Copy each line in the data below that contains the word "screenshot".
EXTRACTED DATA: Begin
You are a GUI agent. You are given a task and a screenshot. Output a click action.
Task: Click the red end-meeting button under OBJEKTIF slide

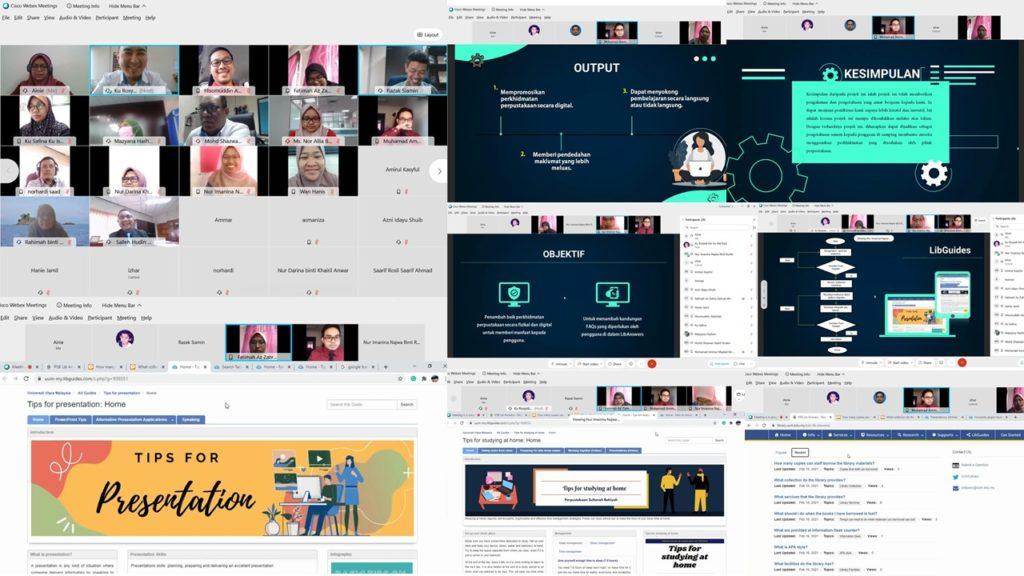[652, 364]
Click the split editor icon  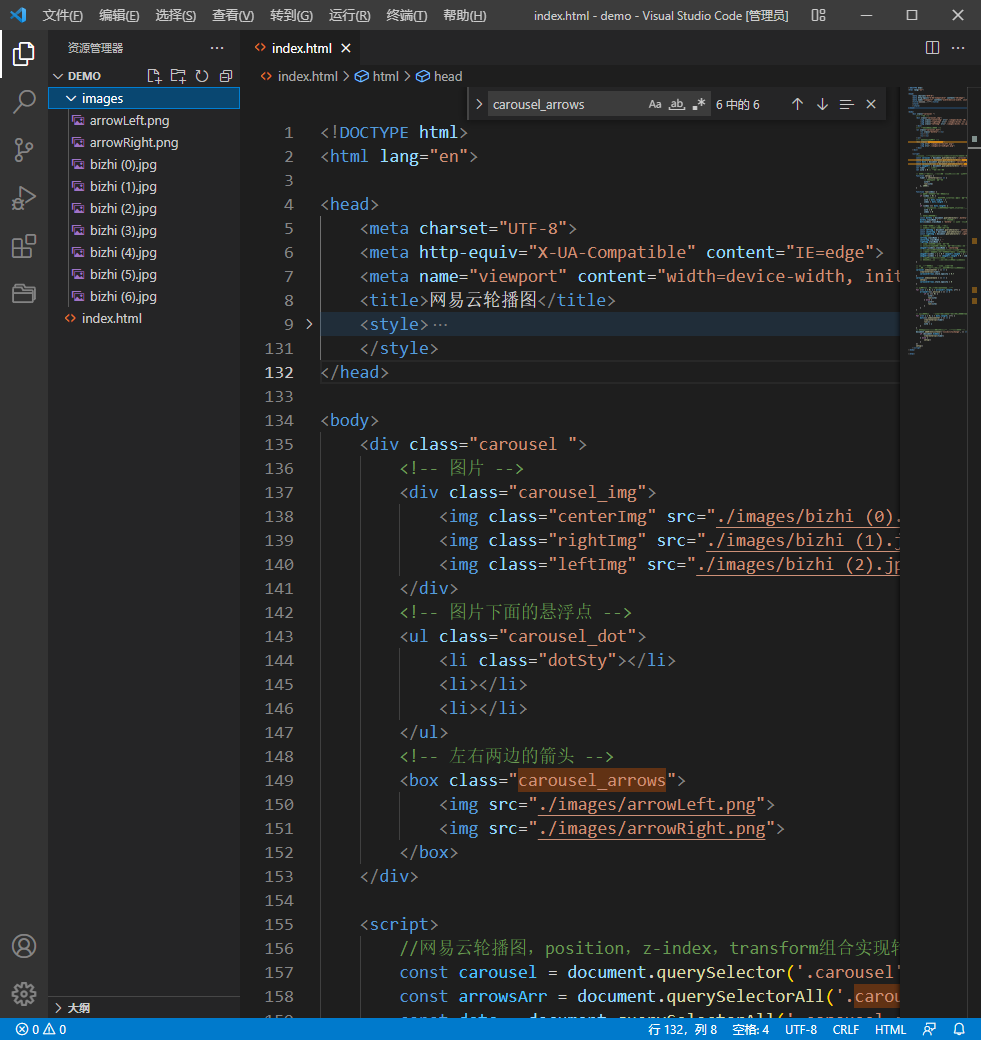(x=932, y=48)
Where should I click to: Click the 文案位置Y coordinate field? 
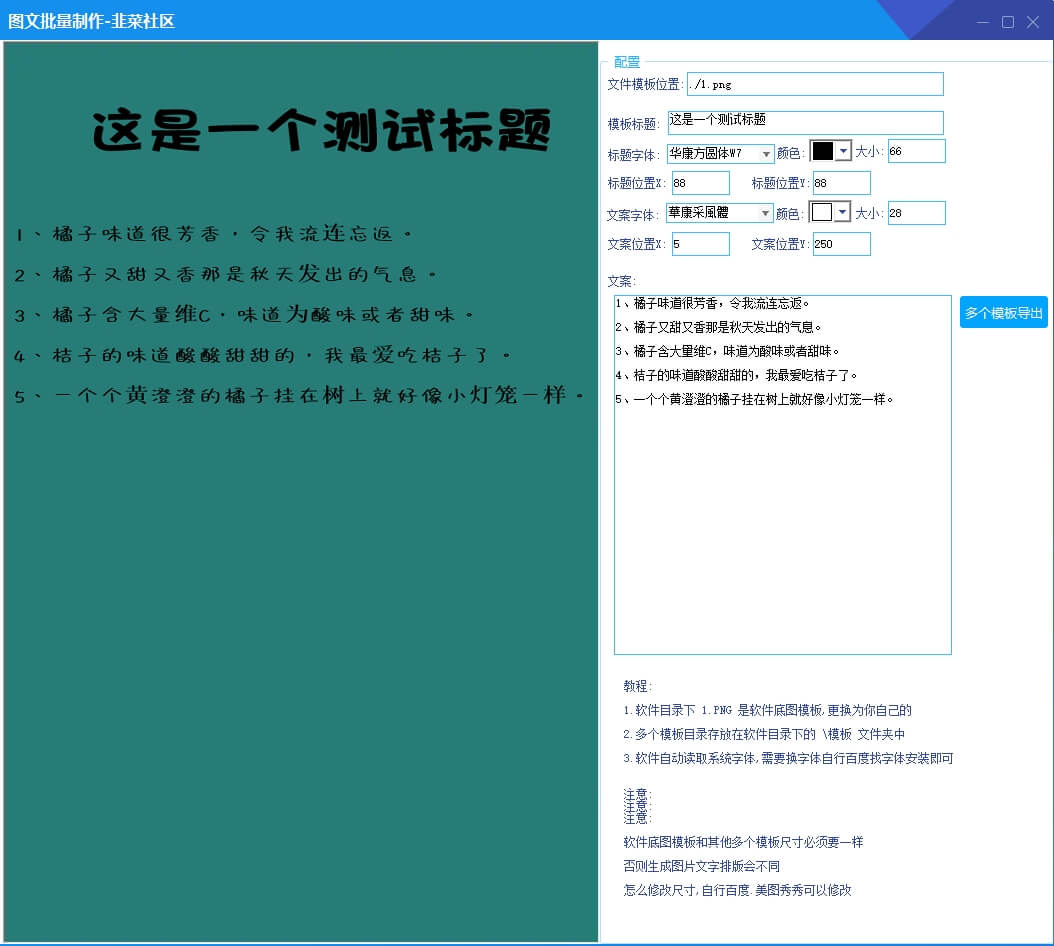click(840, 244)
EXTRACTED DATA: End
EXTRACTED DATA: Begin
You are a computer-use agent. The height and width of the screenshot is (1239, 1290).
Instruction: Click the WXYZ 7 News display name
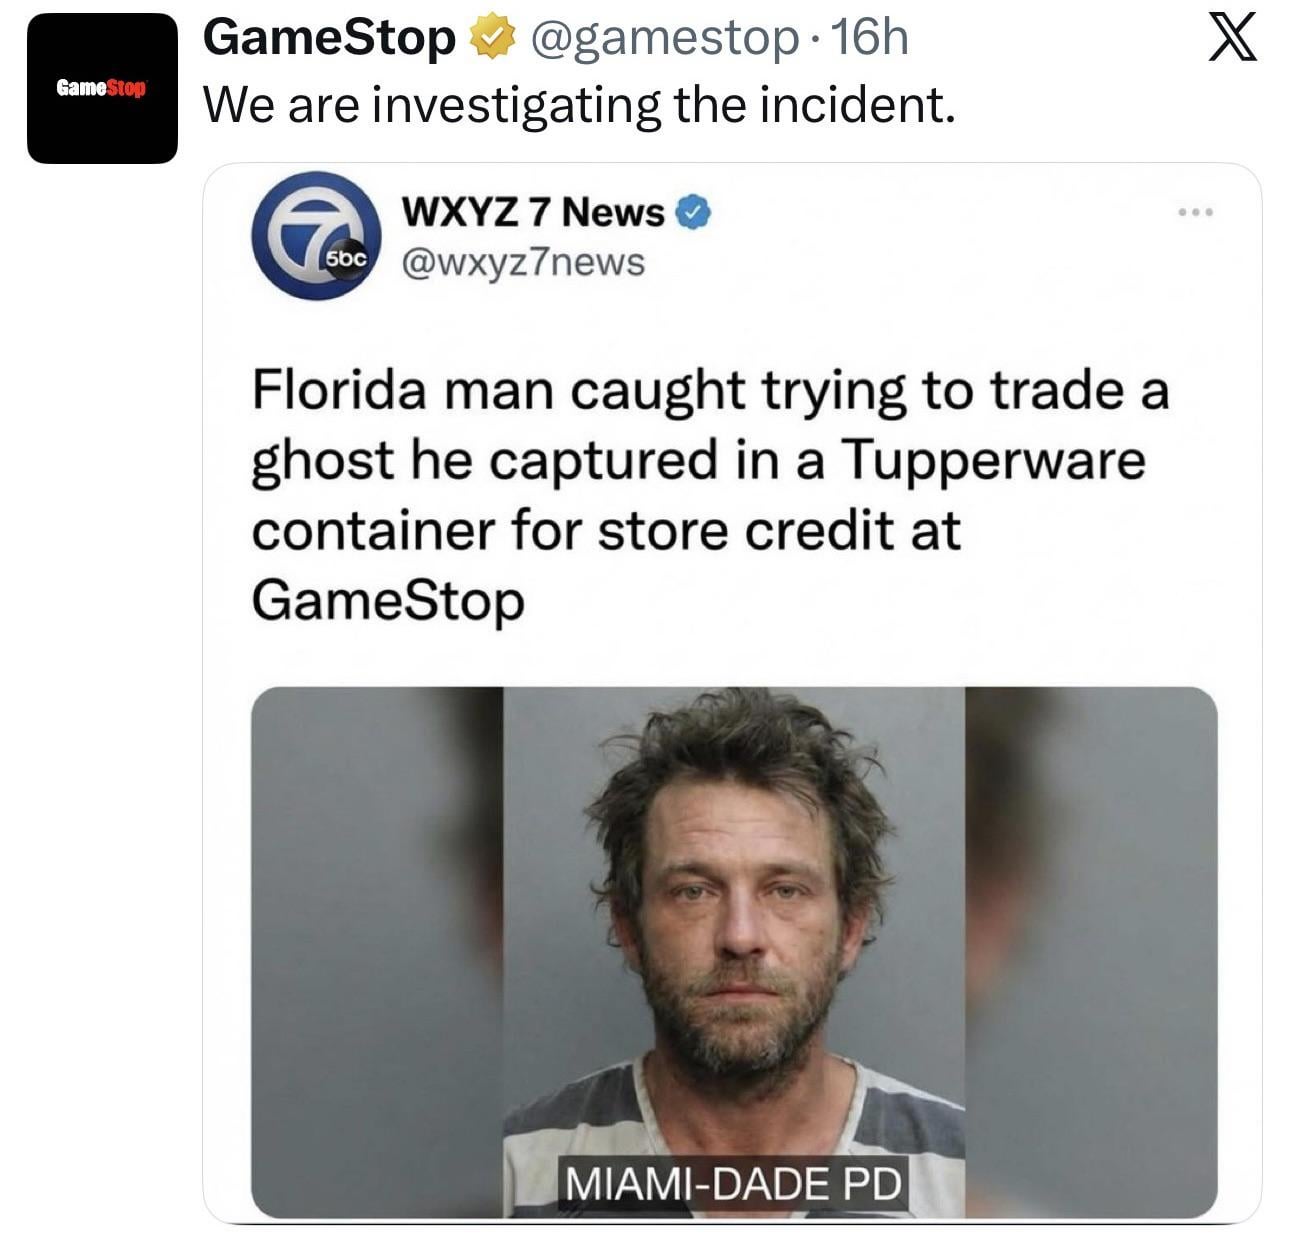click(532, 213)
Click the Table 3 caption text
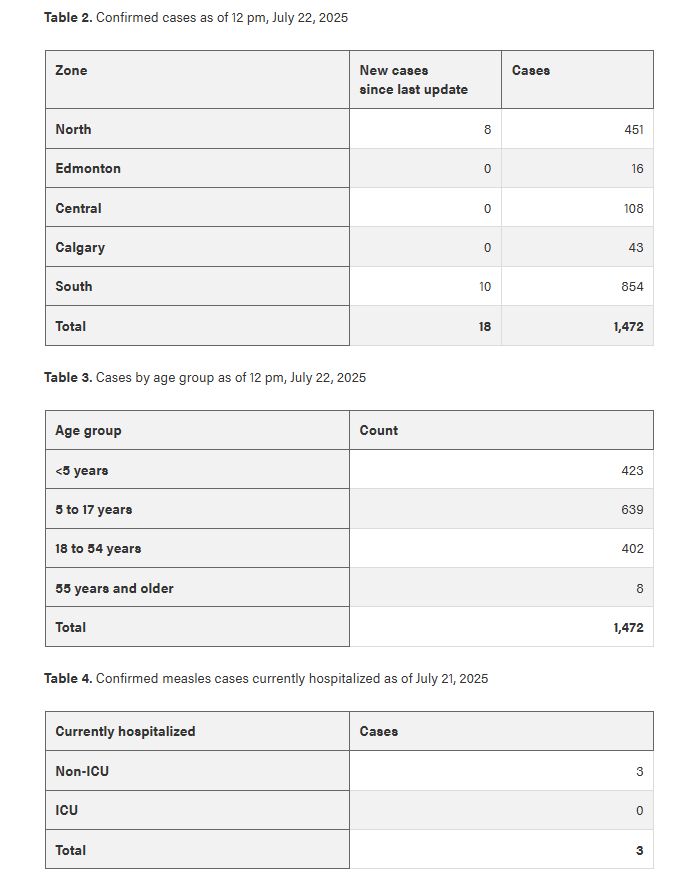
EXTRACTED DATA: End
EXTRACTED DATA: Begin
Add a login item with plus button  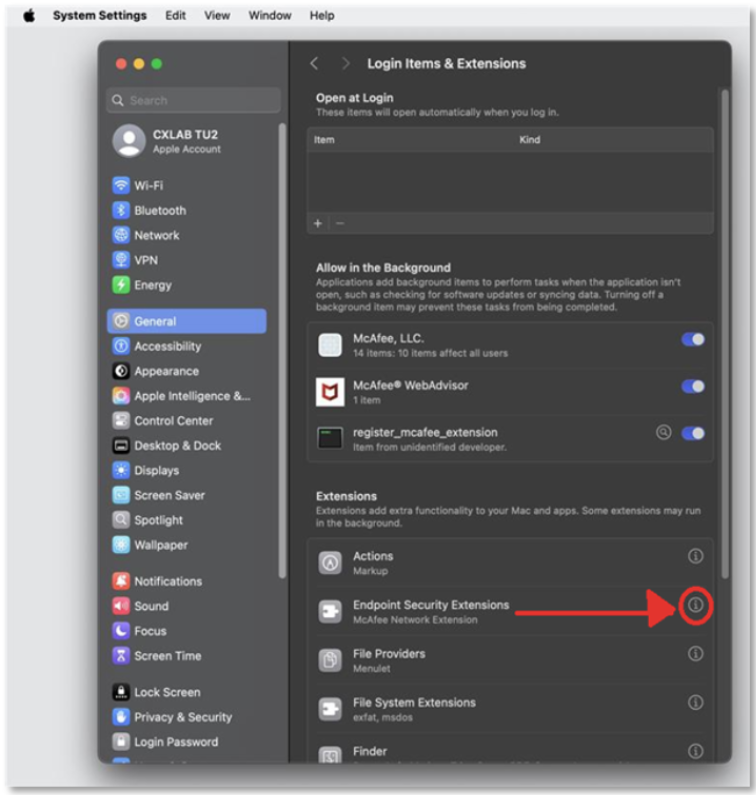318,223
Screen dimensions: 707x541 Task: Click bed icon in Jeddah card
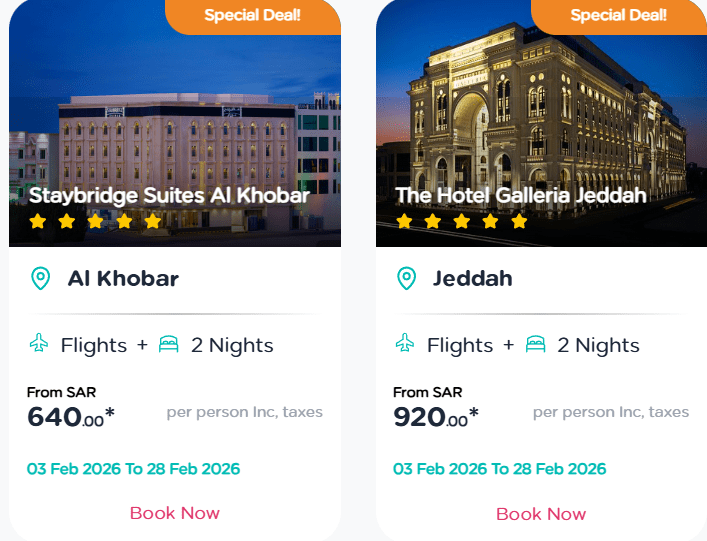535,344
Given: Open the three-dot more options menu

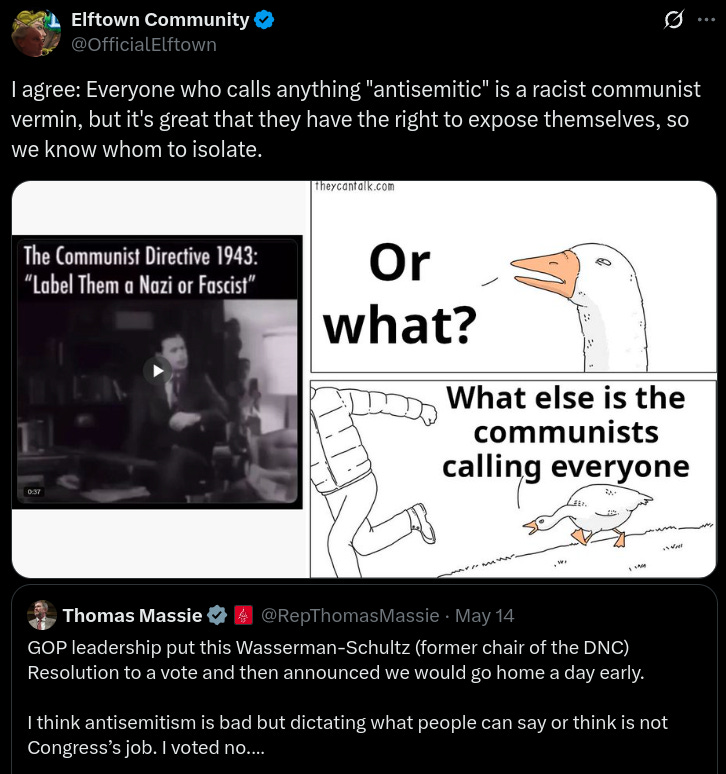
EXTRACTED DATA: End
> _EXERCISE ANSWER_:
You are a GUI agent. You are given a task and a screenshot. Output a click action.
You are a computer-use agent. The height and width of the screenshot is (1239, 1290).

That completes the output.